Looking at the full text of Topic 2, it seems pretty in line with the expected topic proportion.
findThoughts(articles_stm,
texts = nyt_articles_reduced,
topics = 9,
n = 10,
thresh = 0.5)
##
## Topic 9:
## On a wild stretch of Pacific shoreline, Costa Chica draws artists, architects, surfers, yogis and “naughty friends.”
## Adding dulce de leche and two kinds of coconut milk to a tres leches cake makes it supremely creamy and rich.
This topic, however, is way off the mark in terms of what was expected. The word make is present, but the others are off.
The purpose of this study was to determine what topics are the most popular from several thousand article abstracts of the New York Times over the course a year. Additionally, I wanted to see what themes were present among these topics.
The data from this study was used for topic modeling, in an effort to categorize the most popular topics based on abstracts from digital articles of the New York Times’.

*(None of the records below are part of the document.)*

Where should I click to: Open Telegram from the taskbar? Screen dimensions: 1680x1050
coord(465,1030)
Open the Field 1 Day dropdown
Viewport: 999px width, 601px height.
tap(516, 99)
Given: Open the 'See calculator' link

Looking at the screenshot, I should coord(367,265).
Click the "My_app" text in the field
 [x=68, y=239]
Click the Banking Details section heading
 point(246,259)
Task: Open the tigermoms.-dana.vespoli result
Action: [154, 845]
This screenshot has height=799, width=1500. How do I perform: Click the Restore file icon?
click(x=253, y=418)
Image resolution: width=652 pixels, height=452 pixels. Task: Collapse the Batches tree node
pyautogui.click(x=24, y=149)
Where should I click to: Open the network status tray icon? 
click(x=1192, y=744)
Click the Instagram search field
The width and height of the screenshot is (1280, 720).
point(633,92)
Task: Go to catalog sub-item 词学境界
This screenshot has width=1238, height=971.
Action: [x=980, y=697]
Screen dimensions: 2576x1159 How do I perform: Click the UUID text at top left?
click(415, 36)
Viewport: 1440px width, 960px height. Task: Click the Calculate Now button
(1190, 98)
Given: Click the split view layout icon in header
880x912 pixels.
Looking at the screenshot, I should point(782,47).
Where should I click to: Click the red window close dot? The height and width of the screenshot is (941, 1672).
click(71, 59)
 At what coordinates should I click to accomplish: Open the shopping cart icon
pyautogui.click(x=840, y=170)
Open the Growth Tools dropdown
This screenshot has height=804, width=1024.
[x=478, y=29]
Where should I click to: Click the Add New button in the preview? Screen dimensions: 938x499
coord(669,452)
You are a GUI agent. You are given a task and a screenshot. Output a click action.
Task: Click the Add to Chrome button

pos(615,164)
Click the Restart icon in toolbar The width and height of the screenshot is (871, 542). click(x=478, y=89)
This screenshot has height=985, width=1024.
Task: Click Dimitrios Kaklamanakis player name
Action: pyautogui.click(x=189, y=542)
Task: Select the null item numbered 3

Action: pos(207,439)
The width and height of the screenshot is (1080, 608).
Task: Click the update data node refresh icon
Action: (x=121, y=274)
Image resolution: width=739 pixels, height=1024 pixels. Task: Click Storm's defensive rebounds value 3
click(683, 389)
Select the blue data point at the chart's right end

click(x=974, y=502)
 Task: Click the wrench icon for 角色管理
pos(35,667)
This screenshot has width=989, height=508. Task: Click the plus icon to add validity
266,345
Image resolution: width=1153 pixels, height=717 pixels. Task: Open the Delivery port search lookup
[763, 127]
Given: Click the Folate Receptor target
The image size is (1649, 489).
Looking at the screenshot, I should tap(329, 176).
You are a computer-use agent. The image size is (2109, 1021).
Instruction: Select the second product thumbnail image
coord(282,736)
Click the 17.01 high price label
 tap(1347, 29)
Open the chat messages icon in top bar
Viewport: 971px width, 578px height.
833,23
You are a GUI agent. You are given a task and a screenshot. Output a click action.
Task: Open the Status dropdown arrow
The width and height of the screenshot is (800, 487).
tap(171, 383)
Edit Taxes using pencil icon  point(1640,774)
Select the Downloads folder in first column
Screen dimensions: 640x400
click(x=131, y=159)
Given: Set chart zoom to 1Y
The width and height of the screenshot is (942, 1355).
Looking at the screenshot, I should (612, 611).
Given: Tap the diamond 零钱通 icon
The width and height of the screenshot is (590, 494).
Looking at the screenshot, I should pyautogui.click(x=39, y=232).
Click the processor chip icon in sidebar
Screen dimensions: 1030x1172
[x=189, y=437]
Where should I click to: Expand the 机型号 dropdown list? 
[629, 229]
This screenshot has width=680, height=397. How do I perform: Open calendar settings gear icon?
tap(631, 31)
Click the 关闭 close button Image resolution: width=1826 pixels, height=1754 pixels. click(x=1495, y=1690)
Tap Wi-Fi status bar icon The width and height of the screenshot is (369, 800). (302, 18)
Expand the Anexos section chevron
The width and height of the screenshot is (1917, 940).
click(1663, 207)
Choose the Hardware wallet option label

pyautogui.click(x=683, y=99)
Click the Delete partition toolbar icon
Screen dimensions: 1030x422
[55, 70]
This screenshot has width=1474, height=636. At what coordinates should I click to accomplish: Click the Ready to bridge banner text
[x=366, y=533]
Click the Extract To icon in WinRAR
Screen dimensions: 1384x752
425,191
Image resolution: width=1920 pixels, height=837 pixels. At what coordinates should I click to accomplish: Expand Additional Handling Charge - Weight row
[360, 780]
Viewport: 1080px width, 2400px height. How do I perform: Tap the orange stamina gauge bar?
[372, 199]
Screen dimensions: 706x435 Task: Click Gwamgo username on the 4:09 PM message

To categorize these topics, Latent Dirichlet Allocation and Structured Topic Modelling was used.
Overall, the most popular topics and themes extracted from the abstracts mostly centered around some variation of the president and upcoming presidential election and the Covid-19 pandemic. This does make sense, considering the articles were all from 2020, which marked heavy media coverage of both.
Newspapers offer a good source of varying topics. These topics can be used to get a sense of the themes that run throughout a particular article and entire newspaper.
This study provided the ability to gain a snapshot of some of the most common news topics in the New York Times. In the future, I would like to possibly expand the number of categories used, as analysis showed that a K value of around 25 was most ideal, as opposed to the 10 used. This might have helped to get more variation in terms of the common topics and reoccurring themes. The outcome surrounding the top topics was expected, given the period of time, but I would’ve liked to see more variation and some other interesting topics arise.
With over 16,000 articles, I definitely believe that there are many topics to explore and model. In addition to this data set, there was an another data set that contained the comments under each of the articles presented in the data used for this analysis. Though this analysis focused on simply identifying the top topics in the NYT, in future topic modelling, it would be interesting to take this comment data and explore what themes are present within them, particularly with many of the articles being news (local to NY, national and world) centered.
Additionally, I want to topic model using the headlines and see if there are any differences between the assigned topics and themes for headlines as opposed to using the abstracts. I think that it would also be interesting to compare the differences in topics between varying news desks (news, sports, etc.) and see if there are any common themes or perhaps topics that are heavily popular in one area that may inadvertently impact another. For example, topics within the News segments, appearing within the Real Estate or Travel segments.
Overall, with such a large amount of data, the possibilities for topic modelling are seemingly endless.